Grep expression between double quotes

I need a quick expression to be able to pull out all the data in a text file that looks like "http:// some random url etc" So it should grab any string that begins with "http:// and ends with " There are other double quotes in the file but I only want the ones that start with "http:// and the closing quotes for each incident of that.

---------- Post updated at 04:00 PM ---------- Previous update was at 03:46 PM ----------

I should mention the double quotes are actually in the file, I wasn't adding them myself.

How about:

grep -o '"http://[^"]*"' infile

Yes, perfect. Thank you!

---------- Post updated 12-18-09 at 08:32 AM ---------- Previous update was 12-17-09 at 07:30 PM ----------

Could someone please explain why it worked? I thought [^"] would mean to grab a string that begins with a double quote. I see also the dbl quotes enclosed in single quotes. I would love to hear a rundown of how it all worked though.

[^"] means "any character other than a quote", just like [^q9] means "any character other than q or 9". [^"]* means "zero or more characters that aren't quotes", and so [^"]*" means "any number of non-quotes followed by a quote".

You may want to google 'regular expresssion'. IF you want to become proficient in unix, regex. as it is called is a very important tool. It has spilled over into Windows programming in the past few years as well.

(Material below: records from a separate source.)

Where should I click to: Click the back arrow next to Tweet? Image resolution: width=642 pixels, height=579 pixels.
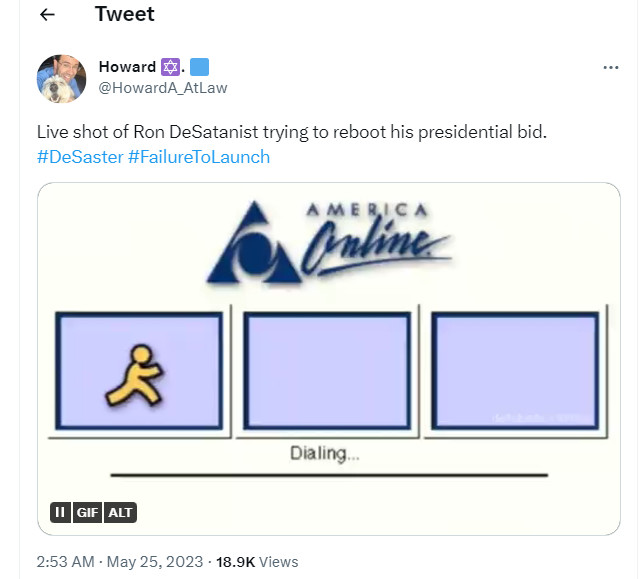pyautogui.click(x=47, y=15)
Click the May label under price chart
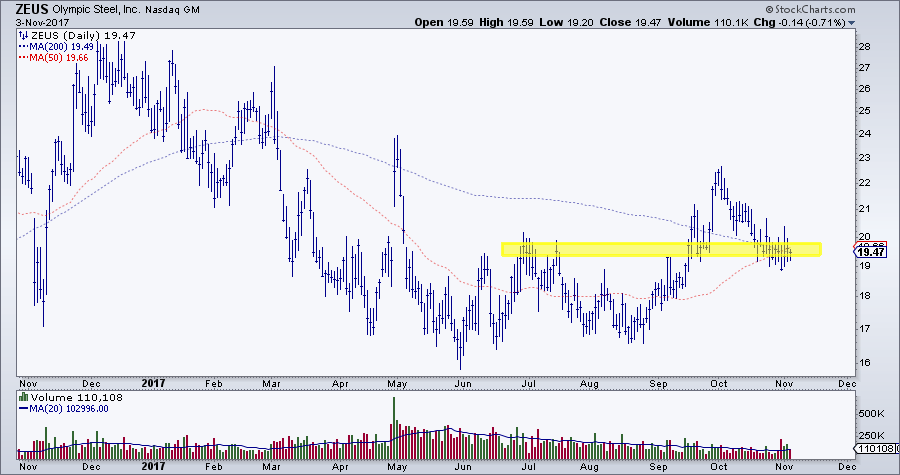The image size is (900, 475). coord(399,382)
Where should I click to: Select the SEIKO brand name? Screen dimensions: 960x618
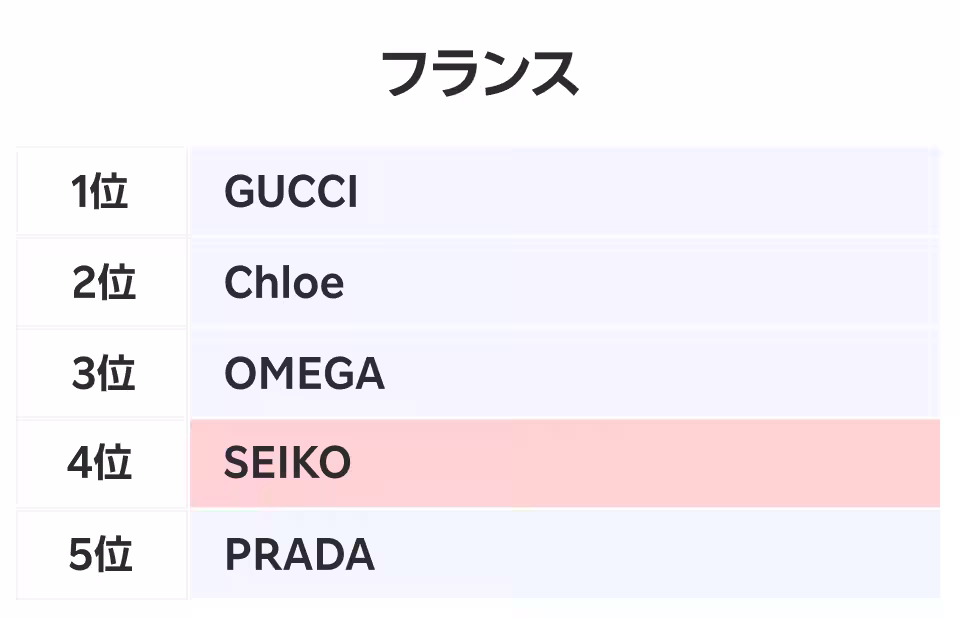click(x=287, y=464)
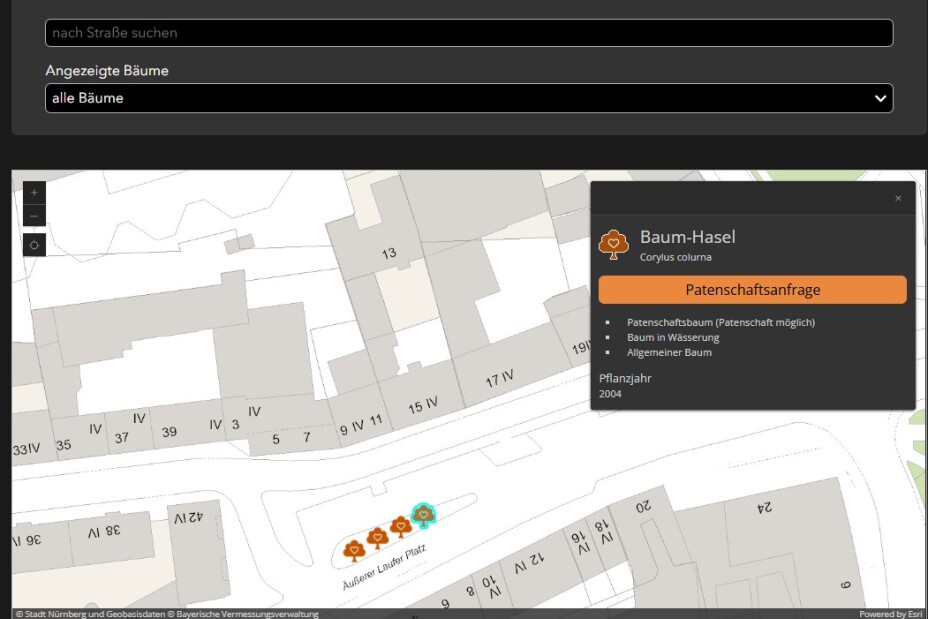The width and height of the screenshot is (928, 619).
Task: Click the locate my position button
Action: (x=34, y=245)
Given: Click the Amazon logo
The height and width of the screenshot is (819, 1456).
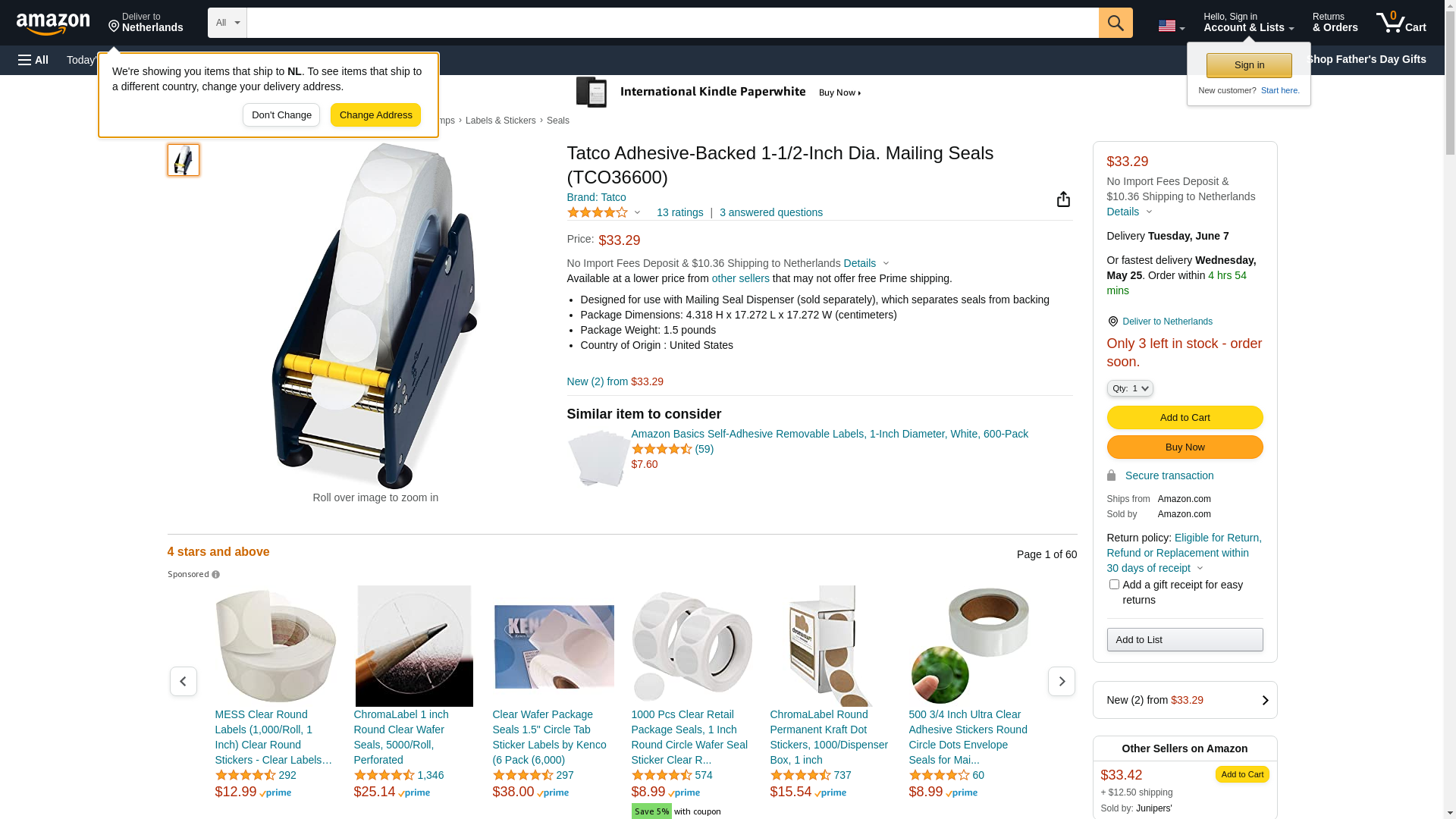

You may use egrep or grep as well and result here will be the same.

egrep ""http//.*"" 
or
egrep "\"http//.*\"" 
or
egrep '"http//.*"'

:D:p:D:):smiley:

This is not correct. You may want to search for "greedy matching", and look up the -o option. Also your quoting alternatives will prohibit the regex from being properly evaluated.

This one works perfectly i think
grep -o '"http://.*"' input_file
can anyone give a failing case?

No that will only work if there is one address per line and if there are no further "-characters on that line. You may want to search for "greedy matching".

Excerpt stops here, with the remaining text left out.